I have seen Shakespeare in inadequate foreign translations, French and Scandinavian, but so strong is the structure and characterization of his plays that in a curious way, stripped of their poetry, they may come across more strongly. But Brecht’s plays are as dependent on their language as Synge’s or O’Casey’s, and without that language even the best of them can seem rather thin stuff. I have never seen any non-German production of them, even in Scandinavia where the languages are closer to German, that did justice to them, even in the hands of gifted directors such as Alf Sjöberg. And even if one accepts that Brecht was largely dependent on his collaborators, was what he did any worse than painters such as Rembrandt using assistants to do the preparation work? I find it difficult to doubt that the final language in each play, or anyway his best plays, is Brecht’s. What is reprehensible is the way he minimized and sometimes completely denied such assistance, allowed Hauptmann and the others little or no credit and, above all, kept the money for himself when they were living in poverty and he was comfortably off and, toward the end, rich.

Brecht’s Journals, 1934–1955, have belatedly appeared, skillfully edited by John Willett and fluently translated by Hugh Rorrison. They are curiously dull to read for the first 150 pages until he reaches California in July 1941, with much obscure and uninspiring theorizing and little or nothing about the planning and writing of his important plays. Once he gets to America the pages spring to life, with sharp pen portraits of Max Reinhardt (“pale as an ink-drawing that has been treated with blotting paper”), Odets (“the difference between him and any old film scribe has begun to disappear”), Isherwood (“small, gentle, tough, patient, and trying”), and other German exiles such as Schoenberg, Heinrich and Thomas Mann, Peter Lorre, and Fritz Lang. An old actor named Ludwig Hardt represented just the kind of actor who had caused him to demand alienation, “an old-style reciter who loads each word with atmosphere…all sonorous cadenzas, crescendos and tremolos.” Brecht disliked California,

i can’t breathe in this climate. the air is totally odourless, morning and evening, in both house and garden. there are no seasons here…. neither smoke nor the smell of grass to be had. the plants seem to me like the twigs we used to plant in the sand as children…custom here requires that you try to “sell” everything, from a shrug of the shoulders to an idea, ie you always have to be on the look-out for a customer, so you are constantly either a buyer or a seller.

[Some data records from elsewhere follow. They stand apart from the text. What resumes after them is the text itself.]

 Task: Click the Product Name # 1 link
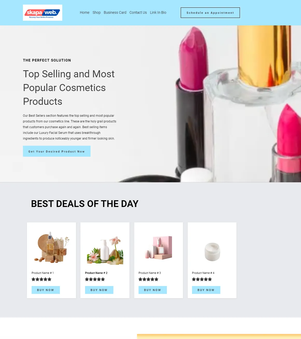[x=43, y=273]
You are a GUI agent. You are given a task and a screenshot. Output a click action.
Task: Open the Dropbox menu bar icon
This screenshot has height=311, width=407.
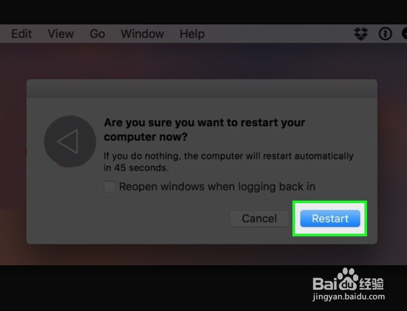[x=361, y=34]
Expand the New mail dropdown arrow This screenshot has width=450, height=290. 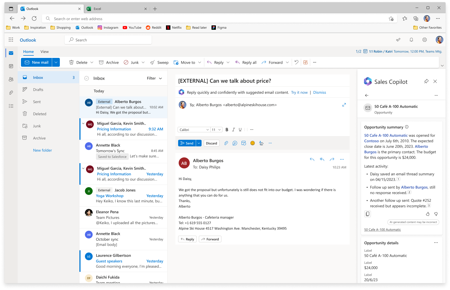pos(56,62)
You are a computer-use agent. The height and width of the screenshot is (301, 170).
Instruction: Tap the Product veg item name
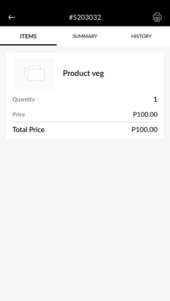point(83,74)
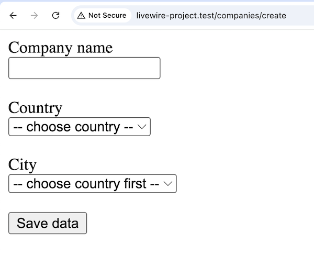This screenshot has width=314, height=255.
Task: Go back with the browser back arrow
Action: pos(13,15)
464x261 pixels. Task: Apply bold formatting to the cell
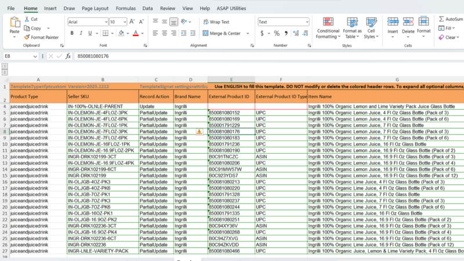tap(71, 34)
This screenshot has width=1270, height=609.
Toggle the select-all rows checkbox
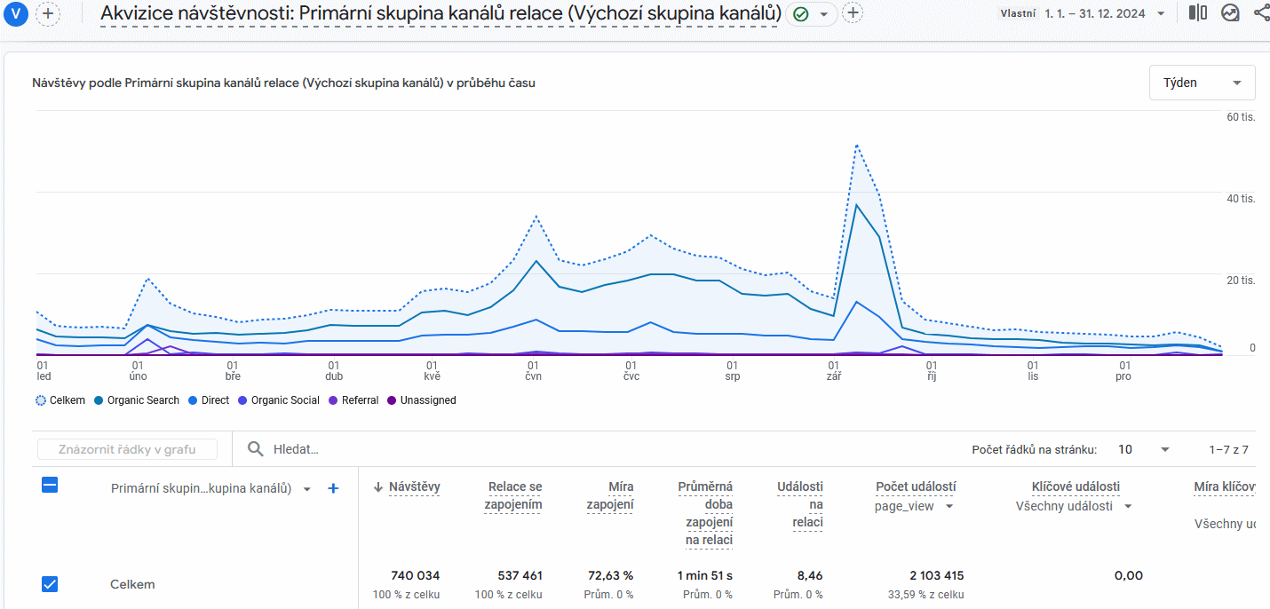tap(50, 486)
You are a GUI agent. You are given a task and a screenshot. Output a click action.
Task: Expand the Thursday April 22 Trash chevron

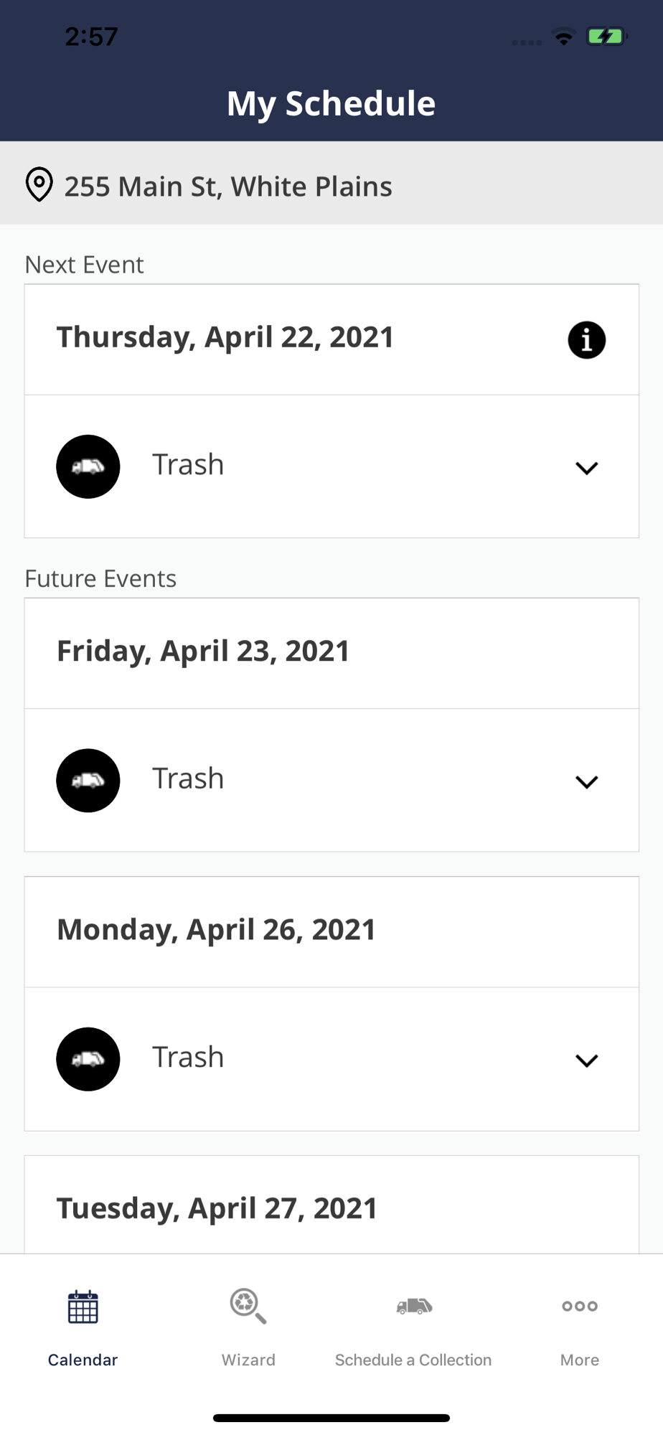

The journals are profusely illustrated with photographs and newspaper cuttings which Brecht pasted in the diary pages, as Strindberg did in his Occult Diary. (Incidentally, Brecht approved of Strindberg on the grounds that he was a campaigner for men’s rights!) Of his last girlfriend Brecht wrote, in words that Strindberg might have used, “These women weep when scolded, whether justly or unjustly, simply because they are being scolded. they have a kind of sensuality that needs nobody to arouse it and that isn’t much good to anybody either.”

Brecht deserves to be remembered as a splendid if uneven poet and short story writer, the author of a handful of eloquent plays that seem to defy translation, and a great director. Like Strindberg, he wrote an inordinate amount of rubbish in every form he explored. Time is beginning to sift the gold from the dross, and Brecht’s dishonesty, moral cowardice, and other shortcomings are no more relevant to an appreciation of his work than Strindberg’s many disagreeable qualities are to his. But Fuegi is right to put the record straight, even though one could wish that he had given this undeniable devil more of his due.